* **Activity**
List each line of the records that contains the string "text". The match is case-sensitive.
---+---
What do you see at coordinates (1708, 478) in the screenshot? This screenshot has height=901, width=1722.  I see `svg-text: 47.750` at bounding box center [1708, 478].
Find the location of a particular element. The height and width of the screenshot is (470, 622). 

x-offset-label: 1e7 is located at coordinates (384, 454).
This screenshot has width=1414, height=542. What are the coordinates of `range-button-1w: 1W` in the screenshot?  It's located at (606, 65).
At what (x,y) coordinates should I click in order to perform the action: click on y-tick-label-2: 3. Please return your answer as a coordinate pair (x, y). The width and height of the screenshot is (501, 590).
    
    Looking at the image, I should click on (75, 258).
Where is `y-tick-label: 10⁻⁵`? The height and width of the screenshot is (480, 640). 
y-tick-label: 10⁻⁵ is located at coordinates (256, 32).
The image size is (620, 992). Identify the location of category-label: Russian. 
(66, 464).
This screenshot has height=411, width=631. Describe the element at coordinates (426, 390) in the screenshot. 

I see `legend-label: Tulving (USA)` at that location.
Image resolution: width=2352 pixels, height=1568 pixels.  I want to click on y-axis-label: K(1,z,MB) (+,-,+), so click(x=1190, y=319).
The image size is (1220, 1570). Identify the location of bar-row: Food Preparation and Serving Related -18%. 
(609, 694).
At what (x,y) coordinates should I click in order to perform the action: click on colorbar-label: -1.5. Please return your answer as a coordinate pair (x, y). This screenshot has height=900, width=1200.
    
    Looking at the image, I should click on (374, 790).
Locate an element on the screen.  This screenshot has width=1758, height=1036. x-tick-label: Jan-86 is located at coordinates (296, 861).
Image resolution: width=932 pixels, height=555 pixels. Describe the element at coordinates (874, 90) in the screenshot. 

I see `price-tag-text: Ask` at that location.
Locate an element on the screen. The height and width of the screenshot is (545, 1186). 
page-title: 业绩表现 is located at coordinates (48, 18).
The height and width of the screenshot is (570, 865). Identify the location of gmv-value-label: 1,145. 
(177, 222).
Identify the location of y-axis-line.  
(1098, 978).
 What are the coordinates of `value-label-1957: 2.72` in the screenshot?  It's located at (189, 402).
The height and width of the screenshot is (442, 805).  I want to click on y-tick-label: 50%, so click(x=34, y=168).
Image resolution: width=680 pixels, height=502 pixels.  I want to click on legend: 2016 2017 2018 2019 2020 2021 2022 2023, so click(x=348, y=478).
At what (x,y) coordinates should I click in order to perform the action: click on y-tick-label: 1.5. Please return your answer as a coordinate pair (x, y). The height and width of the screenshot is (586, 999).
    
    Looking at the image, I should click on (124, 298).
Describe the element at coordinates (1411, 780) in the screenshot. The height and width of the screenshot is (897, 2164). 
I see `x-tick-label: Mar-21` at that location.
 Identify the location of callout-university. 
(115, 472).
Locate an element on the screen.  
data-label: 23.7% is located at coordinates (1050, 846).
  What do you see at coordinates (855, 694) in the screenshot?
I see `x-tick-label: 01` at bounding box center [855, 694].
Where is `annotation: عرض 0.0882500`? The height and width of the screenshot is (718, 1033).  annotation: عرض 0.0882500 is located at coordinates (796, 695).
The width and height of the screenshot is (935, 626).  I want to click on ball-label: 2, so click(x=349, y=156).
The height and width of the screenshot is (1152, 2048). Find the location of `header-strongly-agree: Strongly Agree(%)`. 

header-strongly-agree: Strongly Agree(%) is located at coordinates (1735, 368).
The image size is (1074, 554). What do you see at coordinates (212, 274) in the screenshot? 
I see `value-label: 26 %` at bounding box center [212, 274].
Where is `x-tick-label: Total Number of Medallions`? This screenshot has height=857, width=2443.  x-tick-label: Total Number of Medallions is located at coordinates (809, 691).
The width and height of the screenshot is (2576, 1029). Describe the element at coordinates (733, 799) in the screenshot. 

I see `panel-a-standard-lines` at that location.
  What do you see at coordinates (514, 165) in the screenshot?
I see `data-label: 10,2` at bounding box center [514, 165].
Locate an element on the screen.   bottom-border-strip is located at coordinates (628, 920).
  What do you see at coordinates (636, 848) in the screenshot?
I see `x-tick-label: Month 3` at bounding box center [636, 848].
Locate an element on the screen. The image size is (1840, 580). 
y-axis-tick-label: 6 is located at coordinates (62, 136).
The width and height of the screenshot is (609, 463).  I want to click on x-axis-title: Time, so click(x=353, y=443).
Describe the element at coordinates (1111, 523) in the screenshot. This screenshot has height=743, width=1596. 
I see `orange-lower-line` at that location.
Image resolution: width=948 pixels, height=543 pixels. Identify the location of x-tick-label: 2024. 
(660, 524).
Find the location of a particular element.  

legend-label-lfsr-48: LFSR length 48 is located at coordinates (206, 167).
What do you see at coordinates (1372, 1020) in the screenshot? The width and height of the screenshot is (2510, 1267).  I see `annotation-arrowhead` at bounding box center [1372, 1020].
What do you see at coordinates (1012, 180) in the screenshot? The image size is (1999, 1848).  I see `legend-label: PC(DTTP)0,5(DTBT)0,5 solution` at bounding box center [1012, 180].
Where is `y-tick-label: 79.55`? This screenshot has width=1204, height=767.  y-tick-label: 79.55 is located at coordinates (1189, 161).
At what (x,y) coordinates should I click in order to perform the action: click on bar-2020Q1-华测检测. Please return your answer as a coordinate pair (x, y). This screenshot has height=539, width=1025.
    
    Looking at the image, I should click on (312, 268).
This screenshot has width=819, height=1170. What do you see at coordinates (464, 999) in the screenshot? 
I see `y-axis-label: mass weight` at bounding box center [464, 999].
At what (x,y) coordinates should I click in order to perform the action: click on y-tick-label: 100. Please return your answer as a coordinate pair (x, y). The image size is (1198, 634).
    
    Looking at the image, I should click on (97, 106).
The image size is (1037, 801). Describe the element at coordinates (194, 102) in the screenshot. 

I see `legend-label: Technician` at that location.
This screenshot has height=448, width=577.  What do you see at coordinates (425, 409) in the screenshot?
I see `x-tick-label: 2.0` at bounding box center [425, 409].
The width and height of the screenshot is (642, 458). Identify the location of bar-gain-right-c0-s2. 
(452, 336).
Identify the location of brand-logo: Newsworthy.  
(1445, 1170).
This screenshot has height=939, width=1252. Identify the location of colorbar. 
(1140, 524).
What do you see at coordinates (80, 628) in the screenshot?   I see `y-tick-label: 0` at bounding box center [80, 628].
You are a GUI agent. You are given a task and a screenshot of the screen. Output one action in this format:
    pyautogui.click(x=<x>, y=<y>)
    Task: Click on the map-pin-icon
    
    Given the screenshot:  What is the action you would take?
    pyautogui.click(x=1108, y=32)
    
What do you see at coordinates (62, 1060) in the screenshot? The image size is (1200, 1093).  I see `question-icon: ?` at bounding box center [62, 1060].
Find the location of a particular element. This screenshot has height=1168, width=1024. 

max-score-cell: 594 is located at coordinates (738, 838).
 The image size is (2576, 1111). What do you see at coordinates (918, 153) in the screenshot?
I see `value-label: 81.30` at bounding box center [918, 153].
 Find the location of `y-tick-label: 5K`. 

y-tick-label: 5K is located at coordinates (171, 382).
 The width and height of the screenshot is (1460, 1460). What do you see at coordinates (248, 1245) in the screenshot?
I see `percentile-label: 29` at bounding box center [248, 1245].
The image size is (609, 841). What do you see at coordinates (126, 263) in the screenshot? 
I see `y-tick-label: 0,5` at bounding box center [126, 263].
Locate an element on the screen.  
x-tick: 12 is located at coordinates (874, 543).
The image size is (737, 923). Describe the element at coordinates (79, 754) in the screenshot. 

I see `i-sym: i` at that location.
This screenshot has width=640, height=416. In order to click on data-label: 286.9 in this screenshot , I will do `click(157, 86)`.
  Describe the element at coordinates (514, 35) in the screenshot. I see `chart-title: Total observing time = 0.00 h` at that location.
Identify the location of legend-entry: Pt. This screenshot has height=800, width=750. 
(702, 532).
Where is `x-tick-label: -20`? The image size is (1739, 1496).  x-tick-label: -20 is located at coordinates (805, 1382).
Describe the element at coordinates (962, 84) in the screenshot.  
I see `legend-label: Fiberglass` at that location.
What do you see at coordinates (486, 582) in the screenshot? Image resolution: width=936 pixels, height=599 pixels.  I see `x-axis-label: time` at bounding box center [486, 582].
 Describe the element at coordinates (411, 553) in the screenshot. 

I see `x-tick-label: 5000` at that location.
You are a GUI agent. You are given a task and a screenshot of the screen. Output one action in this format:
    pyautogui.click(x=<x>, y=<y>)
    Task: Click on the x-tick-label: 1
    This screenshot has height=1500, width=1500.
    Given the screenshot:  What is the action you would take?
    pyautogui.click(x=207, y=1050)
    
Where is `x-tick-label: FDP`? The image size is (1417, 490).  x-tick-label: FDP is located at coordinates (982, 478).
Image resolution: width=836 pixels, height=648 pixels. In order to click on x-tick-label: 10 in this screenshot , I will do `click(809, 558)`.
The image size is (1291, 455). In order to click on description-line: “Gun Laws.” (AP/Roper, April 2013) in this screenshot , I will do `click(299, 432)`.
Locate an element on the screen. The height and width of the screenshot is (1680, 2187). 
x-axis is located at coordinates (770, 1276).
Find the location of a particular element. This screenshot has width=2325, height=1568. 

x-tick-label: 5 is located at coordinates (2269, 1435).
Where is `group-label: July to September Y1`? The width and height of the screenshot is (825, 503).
---+---
* **Expected answer**
What do you see at coordinates (1708, 478) in the screenshot? This screenshot has height=901, width=1722.  I see `svg-text: 47.750` at bounding box center [1708, 478].
I see `price-tag-text: Ask` at that location.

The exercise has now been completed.